Fever is the presenting symptom of inflammatory reactions to a pathogen. Absent inflammation, heat stress does not improve behavior in autism (Miles 2010, cited by Good). Therefore, the benefits do not accrue from the rising temperature as such. I suggest that they derive from the immune system’s efforts to limit the inflammatory reaction.

The febrile inflammatory response to pathogens is mediated by proinflammatory cytokines, notably IL-1 beta and TNF-alpha (Mackowiak 1998) and promoted by the sympathetic nervous system. In excess, these cytokines would be toxic. The proinflammatory cytokine response is rapidly curtailed by IL-1ra, a specific IL-1 antagonist, and by anti-inflammatory cytokines, such as IL-10, TNF-binding protein and transforming growth factor-b (TGF-b) (Czura and Tracey 2005). Moreover, the inflammatory reaction with its sympathetic activation is buffered by the vagal cholinergic anti-inflammatory system (CAIS) (Tracey 2007; Thayer 2009).

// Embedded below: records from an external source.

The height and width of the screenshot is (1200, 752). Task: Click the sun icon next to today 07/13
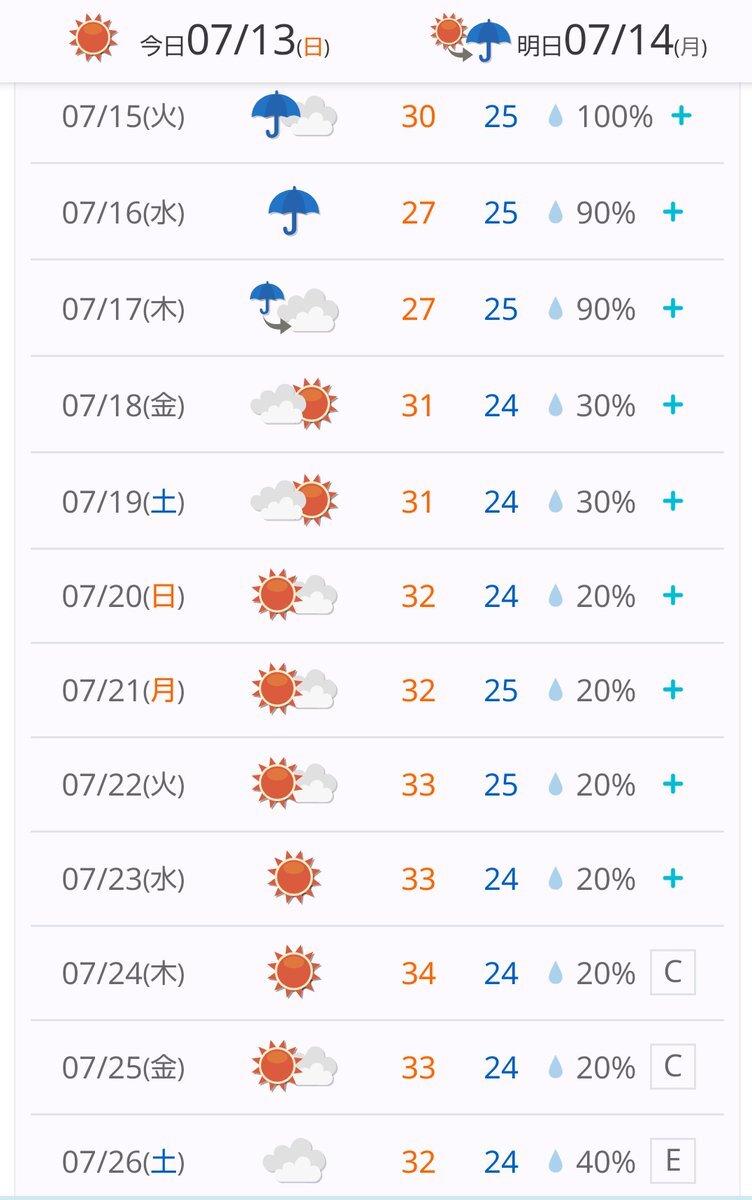click(x=94, y=39)
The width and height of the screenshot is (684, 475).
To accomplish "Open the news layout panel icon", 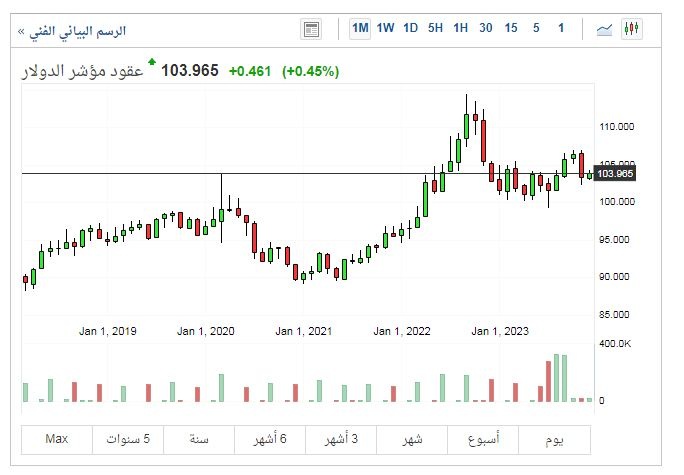I will pos(311,29).
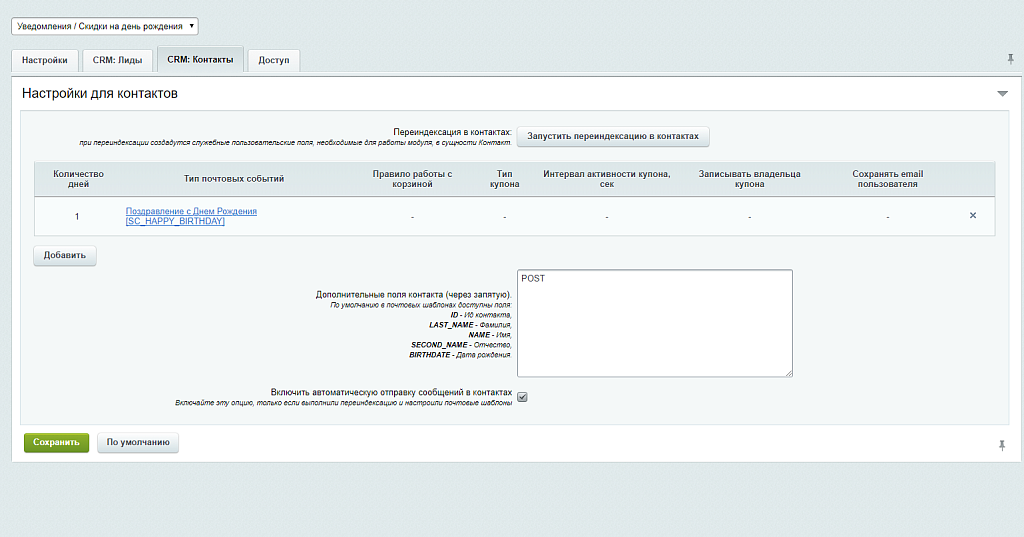Select the CRM: Контакты tab
The width and height of the screenshot is (1024, 537).
point(200,60)
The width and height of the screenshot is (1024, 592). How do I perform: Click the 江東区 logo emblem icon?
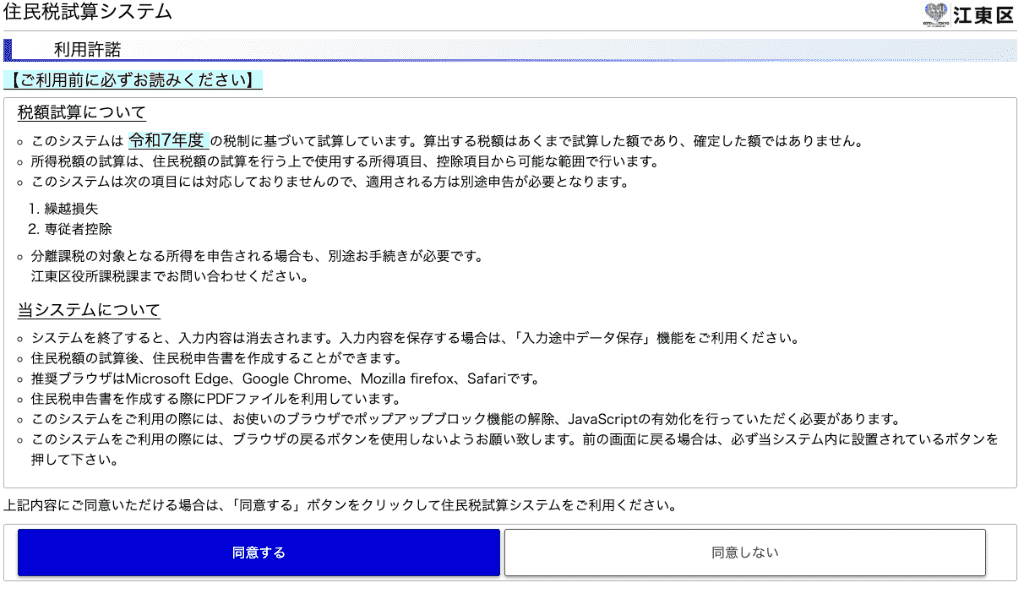[936, 15]
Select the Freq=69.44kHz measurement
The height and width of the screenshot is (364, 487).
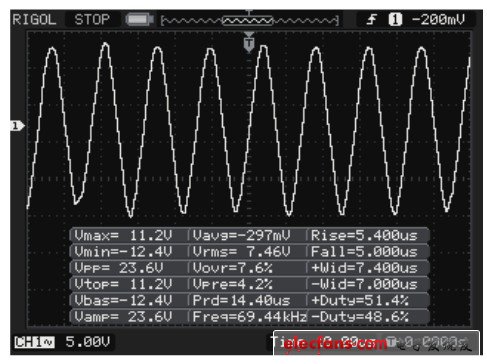[x=249, y=316]
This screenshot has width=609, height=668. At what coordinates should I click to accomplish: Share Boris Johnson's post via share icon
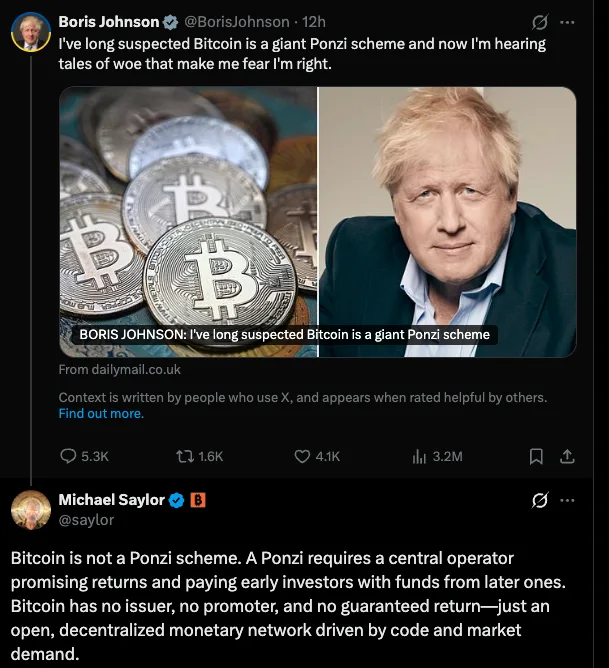[567, 456]
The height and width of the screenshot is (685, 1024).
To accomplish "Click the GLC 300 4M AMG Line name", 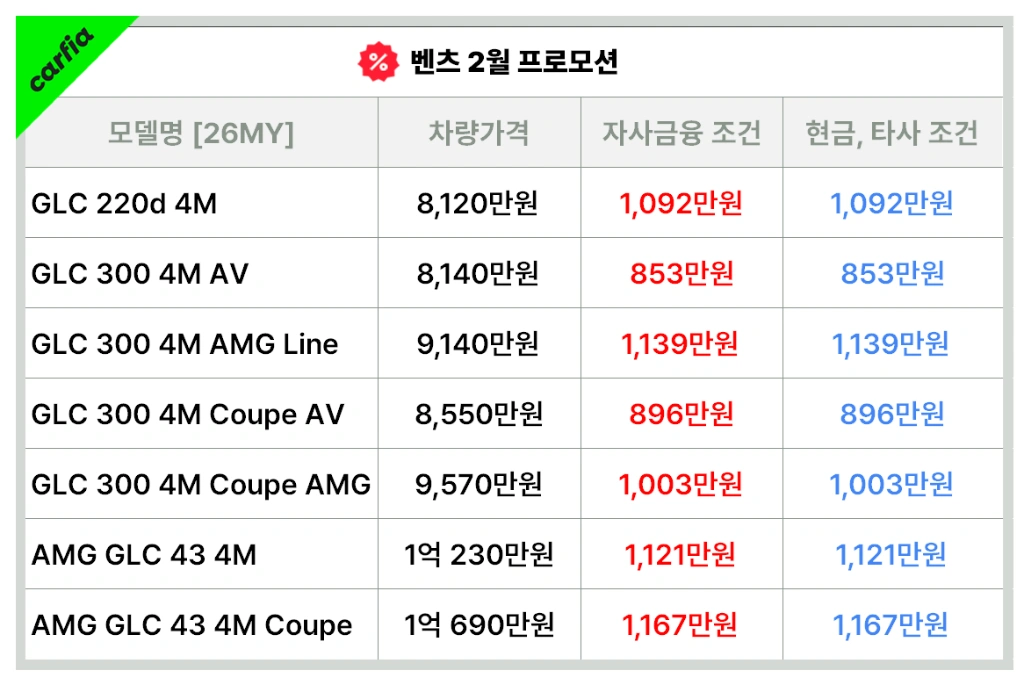I will pyautogui.click(x=185, y=344).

The inflammatory reflex of the vagus nerve prevents excessive release of cytokines from macrophages. When the CAIS of mice was inactivated, the cytokine response to endotoxin was excessive (Borovikova et al. 2000). Electrical vagal stimulation is used to treat inflammatory diseases, including depression, which features neuroinflammation (Pucak et al. 2007). Vagal stimulation also increases heart rate variability, as autonomic tone veers from sympathetic toward parasympathetic dominance.

In controlling inflammation and sympathetic predominance, the CAIS may lower arousal level. Much autistic behavior appears to be a compensatory reaction to chronic pathologically heightened arousal (Kinsbourne 2011). Vargas et al. (2005) discovered neuroinflammation in people with autism, both in vivo and at autopsy. An outpouring of cytokines from activated microglia, the CNS counterparts of macrophages, involves the excessive release of glutamate, the preponderant excitatory neurotransmitter, increasing the brain activation toward hyperarousal. By subduing neuroinflammation (Nizri et al. 2009), the CAIS would down-regulate arousal and enable adaptive behavior to emerge.

Sympathetic hyperarousal in autism is also well documented. By fostering parasympathetic (vagal) predominance, the CAIS might ameliorate the fearful sensory rejection and urge toward isolation and inward shift of attention that characterizes the autistic state (Kinsbourne 2011).

That autistic behavior can improve during fever demonstrates that it is not necessarily fixed but can constitute a reaction to potentially remediable factors. If the suggested mechanism for the improvement is validated, stimulating the vagus nerve to energize the CAIS might offer relief for autistic symptoms.